Listed entries below:

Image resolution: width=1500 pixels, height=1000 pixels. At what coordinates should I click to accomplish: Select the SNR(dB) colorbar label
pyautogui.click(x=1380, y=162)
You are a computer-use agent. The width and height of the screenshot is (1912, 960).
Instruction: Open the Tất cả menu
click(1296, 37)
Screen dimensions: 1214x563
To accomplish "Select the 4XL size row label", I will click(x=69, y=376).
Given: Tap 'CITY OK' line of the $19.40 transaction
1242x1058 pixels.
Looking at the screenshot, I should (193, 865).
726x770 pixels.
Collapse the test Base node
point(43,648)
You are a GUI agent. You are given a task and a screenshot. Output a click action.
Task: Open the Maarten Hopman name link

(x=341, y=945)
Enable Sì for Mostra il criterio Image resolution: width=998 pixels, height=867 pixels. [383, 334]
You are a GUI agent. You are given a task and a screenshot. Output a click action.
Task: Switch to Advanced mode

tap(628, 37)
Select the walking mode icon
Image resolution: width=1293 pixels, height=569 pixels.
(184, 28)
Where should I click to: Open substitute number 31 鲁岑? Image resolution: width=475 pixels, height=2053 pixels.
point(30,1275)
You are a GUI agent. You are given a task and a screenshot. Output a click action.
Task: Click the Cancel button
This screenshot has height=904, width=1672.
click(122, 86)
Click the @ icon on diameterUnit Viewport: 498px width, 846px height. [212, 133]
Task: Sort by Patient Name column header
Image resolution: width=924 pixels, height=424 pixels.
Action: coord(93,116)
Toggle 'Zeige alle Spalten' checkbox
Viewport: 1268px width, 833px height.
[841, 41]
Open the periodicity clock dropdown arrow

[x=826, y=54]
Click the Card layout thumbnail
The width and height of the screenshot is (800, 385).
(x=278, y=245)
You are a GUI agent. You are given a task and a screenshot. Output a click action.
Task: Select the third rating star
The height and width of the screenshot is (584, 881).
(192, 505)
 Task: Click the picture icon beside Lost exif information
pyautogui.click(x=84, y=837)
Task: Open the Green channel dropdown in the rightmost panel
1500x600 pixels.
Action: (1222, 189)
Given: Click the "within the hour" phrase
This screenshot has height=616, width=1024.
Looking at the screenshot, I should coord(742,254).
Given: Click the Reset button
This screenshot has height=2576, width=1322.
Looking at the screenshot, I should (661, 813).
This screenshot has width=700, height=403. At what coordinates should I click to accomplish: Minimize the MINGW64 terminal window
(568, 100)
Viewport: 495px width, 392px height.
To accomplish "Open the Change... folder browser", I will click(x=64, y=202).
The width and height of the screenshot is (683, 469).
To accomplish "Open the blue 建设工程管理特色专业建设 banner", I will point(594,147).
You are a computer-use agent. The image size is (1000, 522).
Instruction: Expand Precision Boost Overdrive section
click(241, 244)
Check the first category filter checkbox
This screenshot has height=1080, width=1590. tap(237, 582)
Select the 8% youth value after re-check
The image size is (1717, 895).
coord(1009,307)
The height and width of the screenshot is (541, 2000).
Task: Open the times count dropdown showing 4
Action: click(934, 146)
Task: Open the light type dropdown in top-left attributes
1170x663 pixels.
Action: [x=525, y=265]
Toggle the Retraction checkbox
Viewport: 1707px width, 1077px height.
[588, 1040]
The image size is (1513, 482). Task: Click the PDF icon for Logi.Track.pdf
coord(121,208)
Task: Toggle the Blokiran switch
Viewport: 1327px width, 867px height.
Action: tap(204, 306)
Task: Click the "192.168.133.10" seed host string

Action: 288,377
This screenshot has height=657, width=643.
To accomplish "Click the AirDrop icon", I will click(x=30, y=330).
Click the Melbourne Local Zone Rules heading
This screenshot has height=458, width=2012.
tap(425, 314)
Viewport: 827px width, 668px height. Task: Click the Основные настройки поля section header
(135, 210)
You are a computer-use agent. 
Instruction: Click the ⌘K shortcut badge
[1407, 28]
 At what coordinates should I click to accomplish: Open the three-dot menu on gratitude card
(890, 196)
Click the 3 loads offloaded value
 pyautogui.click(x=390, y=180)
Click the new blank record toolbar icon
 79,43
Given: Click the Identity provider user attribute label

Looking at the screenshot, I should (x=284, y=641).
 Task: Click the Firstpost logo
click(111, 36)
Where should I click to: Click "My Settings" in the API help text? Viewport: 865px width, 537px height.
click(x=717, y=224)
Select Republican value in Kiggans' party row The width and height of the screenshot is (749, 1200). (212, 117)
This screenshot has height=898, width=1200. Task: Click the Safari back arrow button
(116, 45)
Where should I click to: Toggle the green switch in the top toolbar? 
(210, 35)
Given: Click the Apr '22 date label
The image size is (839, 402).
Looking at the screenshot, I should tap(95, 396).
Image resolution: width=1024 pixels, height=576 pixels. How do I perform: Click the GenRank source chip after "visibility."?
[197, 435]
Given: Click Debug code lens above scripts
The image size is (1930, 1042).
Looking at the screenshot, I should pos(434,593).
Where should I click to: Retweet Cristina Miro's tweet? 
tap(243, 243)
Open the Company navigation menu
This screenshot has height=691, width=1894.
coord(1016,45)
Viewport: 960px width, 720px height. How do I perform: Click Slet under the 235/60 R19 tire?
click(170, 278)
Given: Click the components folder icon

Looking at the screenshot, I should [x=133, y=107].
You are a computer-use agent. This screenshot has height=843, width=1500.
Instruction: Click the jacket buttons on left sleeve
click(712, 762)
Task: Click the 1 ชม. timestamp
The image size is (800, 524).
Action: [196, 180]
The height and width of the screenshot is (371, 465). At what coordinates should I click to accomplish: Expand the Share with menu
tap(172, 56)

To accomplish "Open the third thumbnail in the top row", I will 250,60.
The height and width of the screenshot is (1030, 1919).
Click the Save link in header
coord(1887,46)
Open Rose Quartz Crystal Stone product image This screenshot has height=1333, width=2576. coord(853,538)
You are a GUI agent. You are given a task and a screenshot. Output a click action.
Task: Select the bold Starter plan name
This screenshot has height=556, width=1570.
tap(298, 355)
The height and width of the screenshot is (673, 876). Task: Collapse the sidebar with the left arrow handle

End of Listed entries.

__Work request__: Once you find the line with "Screen dimensions: 1214x563" above, print it and every line after it up to and including the line with "726x770 pixels.", exactly as written and nothing else.

__Answer box__:
Screen dimensions: 1214x563
To accomplish "Select the 4XL size row label", I will click(x=69, y=376).
Given: Tap 'CITY OK' line of the $19.40 transaction
1242x1058 pixels.
Looking at the screenshot, I should (193, 865).
726x770 pixels.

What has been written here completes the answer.